Television stations[edit]

  • Spaghetti trees: The BBC television programme Panorama ran a hoax in 1957, showing Swiss harvesting spaghetti from trees. They had claimed that the despised pest, the spaghetti weevil, had been eradicated. A large number of people contacted the BBC wanting to know how to cultivate their own spaghetti trees. It was, in fact, filmed in St Albans.[1] The editor of Panorama at the time Michael Peacock gave the go-ahead to the idea which was pitched by freelance camera operator Charles de Jaeger. Michael Peacock told the BBC in 2014 how he gave Charles de Jaeger a budget of £100 and sent him off. Mr Peacock said the respected Panorama anchorman Richard Dimbleby knew they were using his authority to make the joke work. Mr Peacock said Mr Dimbleby loved the idea and went at it with relish. [2] Decades later CNN called this broadcast "the biggest hoax that any reputable news establishment ever pulled".[3]
  • In 1962, the Swedish national television broadcast a 5-minute special[4] on how one could get color TV by placing a nylon stocking in front of the TV. A rather in-depth description on the physics behind the phenomenon was included. Thousands of people tried it.
  • Smell-o-vision: In 1965, the BBC purported to conduct a trial of a new technology allowing the transmission of odour over the airwaves to all viewers.
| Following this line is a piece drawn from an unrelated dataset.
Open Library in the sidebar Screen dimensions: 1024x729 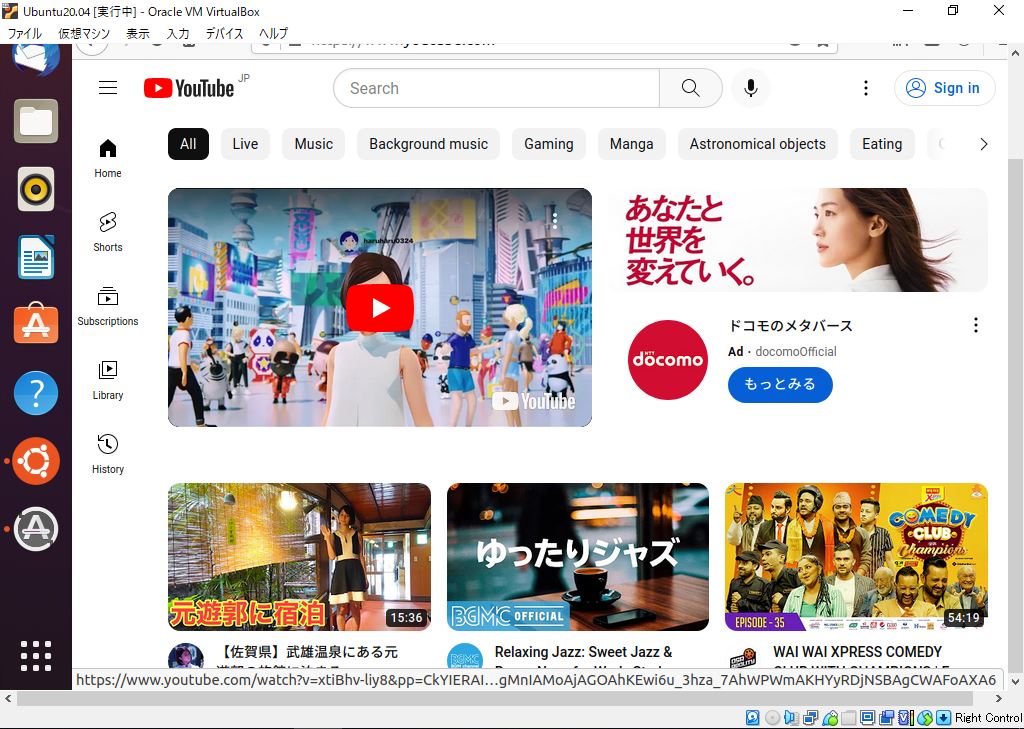pos(108,378)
Many viewers reportedly contacted the BBC to report the trial's success.[5] In 2007, the BBC website repeated an online version of the hoax.[6] As did Google in 2013, in tribute.
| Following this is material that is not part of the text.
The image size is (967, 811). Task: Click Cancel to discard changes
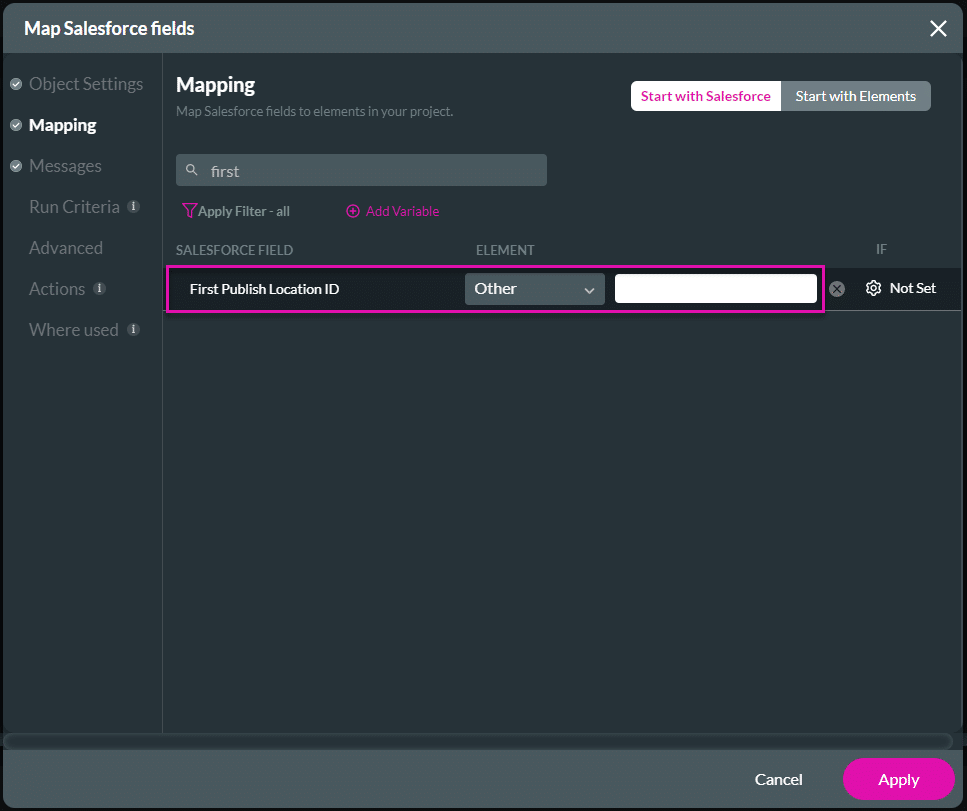778,779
  • Great Blue Hill eruption prank: On April 1, 1980, Boston television station WNAC-TV aired a fake news bulletin at the end of the 6 o'clock news which reported that Great Blue Hill in Milton, Massachusetts was erupting. The prank resulted in panic in Milton, where some residents began to flee their homes. The executive producer of the 6 o'clock news, Homer Cilley, was fired by the station for "his failure to exercise good news judgment" and for violating the Federal Communications Commission's rules about showing stock footage without identifying it as such.[7][8][9]
  • In 2008, the BBC reported on a newly discovered colony of flying penguins. An elaborate video segment was even produced, featuring Terry Jones walking with the penguins in Antarctica, and following their flight to the Amazon rainforest.[10]
  • Netflix April Fools' Day jokes include over-detailing categories of films,[11][12] and adding original programming made up entirely of food cooking.[13] [14]

Radio stations[edit]

  • Jovian–Plutonian gravitational effect: In 1976, British astronomer Sir Patrick Moore told listeners of BBC Radio 2 that unique alignment of two planets would result in an upward gravitational pull making people lighter at precisely 9:47 am that day. He invited his audience to jump in the air and experience "a strange floating sensation". Dozens of listeners phoned in to say the experiment had worked,[15] among them a woman who reported that she and her 11 friends were "wafted from their chairs and orbited gently around the room.[16]
  • Death of a mayor: In 1998, local WAAF shock jocks Opie and Anthony were discussing April Fool's Day hoaxes, and sardonically stated that Boston mayor Thomas Menino had been killed in a car accident. Menino happened to be on a flight at the time, lending credence to the prank as he could not be reached. The pair repeated that the mayor was dead several times throughout the broadcast, however listeners who tuned in late to the broadcast did not hear that they were repeating a bit, and when they pretended to tell the "news" to an unsuspecting listener (the listener thought she was calling a different show), the rumor spread quickly across the city, eventually causing news stations to issue alerts denying the hoax. The pair were fired shortly thereafter.[17]
  • In 1998, UK presenter Nic Tuff of West Midlands radio station pretended to be the British Prime Minister Tony Blair when he called the then South African President Nelson Mandela for a chat. It was only at the end of the call when Nic asked Nelson what he was doing for April Fools' Day that the line went dead.[18]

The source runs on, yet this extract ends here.